Task to carry out
Find the line containing "The height and width of the screenshot is (460, 2031)." in the records below. Copy exactly that line and each one after it, ending at the line containing "Task: Expand the 請求・決済 submenu", and nothing more.

Data for processing
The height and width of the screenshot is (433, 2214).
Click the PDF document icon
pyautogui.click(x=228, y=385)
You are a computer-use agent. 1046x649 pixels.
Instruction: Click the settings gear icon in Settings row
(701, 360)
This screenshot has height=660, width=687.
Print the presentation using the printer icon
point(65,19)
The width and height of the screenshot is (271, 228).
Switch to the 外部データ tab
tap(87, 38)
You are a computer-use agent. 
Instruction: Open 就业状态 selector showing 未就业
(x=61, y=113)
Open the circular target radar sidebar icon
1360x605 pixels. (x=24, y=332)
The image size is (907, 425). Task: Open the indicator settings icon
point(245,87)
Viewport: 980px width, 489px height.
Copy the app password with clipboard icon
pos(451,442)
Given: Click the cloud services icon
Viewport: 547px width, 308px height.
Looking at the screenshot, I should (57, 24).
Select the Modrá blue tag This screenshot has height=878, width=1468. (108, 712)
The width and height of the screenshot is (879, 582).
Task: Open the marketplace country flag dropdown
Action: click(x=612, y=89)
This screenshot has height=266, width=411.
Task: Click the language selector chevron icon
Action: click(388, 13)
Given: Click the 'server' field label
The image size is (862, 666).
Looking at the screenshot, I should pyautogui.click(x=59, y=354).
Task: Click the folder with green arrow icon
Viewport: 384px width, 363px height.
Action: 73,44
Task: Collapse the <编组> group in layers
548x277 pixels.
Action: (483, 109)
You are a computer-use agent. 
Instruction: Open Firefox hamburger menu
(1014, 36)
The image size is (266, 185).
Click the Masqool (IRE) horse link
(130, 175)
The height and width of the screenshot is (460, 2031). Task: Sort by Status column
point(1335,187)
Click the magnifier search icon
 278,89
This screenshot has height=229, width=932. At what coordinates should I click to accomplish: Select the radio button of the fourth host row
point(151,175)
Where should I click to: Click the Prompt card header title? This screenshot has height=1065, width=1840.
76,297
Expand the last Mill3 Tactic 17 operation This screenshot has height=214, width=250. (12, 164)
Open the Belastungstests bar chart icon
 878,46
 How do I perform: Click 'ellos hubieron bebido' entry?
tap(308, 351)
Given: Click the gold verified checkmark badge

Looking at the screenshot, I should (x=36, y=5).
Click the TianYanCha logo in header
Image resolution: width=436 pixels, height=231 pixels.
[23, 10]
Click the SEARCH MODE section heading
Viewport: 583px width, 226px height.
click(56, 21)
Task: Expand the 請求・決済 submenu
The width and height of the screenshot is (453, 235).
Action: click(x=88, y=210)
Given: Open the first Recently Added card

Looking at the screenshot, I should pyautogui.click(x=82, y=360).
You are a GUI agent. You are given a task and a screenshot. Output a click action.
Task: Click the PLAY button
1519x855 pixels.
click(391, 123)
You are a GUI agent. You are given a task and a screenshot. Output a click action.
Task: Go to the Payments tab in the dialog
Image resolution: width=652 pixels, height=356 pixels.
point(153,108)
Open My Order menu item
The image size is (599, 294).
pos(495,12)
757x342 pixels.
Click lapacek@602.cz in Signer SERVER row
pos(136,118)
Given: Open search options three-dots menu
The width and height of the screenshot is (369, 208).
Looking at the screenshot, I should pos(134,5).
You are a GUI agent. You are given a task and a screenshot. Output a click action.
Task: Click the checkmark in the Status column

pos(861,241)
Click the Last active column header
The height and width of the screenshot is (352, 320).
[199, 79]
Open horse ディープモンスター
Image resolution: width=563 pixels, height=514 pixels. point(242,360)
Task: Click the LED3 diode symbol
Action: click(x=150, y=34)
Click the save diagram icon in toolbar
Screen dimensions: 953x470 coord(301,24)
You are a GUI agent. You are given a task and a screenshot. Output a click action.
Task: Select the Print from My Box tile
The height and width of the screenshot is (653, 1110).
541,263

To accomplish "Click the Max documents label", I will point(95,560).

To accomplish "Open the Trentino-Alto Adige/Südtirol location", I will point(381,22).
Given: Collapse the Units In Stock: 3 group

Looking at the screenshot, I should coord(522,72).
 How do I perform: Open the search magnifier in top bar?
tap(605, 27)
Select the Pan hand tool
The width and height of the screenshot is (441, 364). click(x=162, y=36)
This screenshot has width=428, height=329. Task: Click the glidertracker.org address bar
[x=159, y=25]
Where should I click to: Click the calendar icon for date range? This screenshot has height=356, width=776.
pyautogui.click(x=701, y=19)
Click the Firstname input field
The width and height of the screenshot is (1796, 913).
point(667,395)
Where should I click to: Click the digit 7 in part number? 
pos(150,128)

Result for this exercise
The height and width of the screenshot is (460, 2031). Task: Sort by Status column
point(1335,187)
Click the magnifier search icon
 278,89
This screenshot has height=229, width=932. At what coordinates should I click to accomplish: Select the radio button of the fourth host row
point(151,175)
Where should I click to: Click the Prompt card header title? This screenshot has height=1065, width=1840.
76,297
Expand the last Mill3 Tactic 17 operation This screenshot has height=214, width=250. (12, 164)
Open the Belastungstests bar chart icon
 878,46
 How do I perform: Click 'ellos hubieron bebido' entry?
tap(308, 351)
Given: Click the gold verified checkmark badge

Looking at the screenshot, I should (x=36, y=5).
Click the TianYanCha logo in header
Image resolution: width=436 pixels, height=231 pixels.
[23, 10]
Click the SEARCH MODE section heading
Viewport: 583px width, 226px height.
click(56, 21)
Task: Expand the 請求・決済 submenu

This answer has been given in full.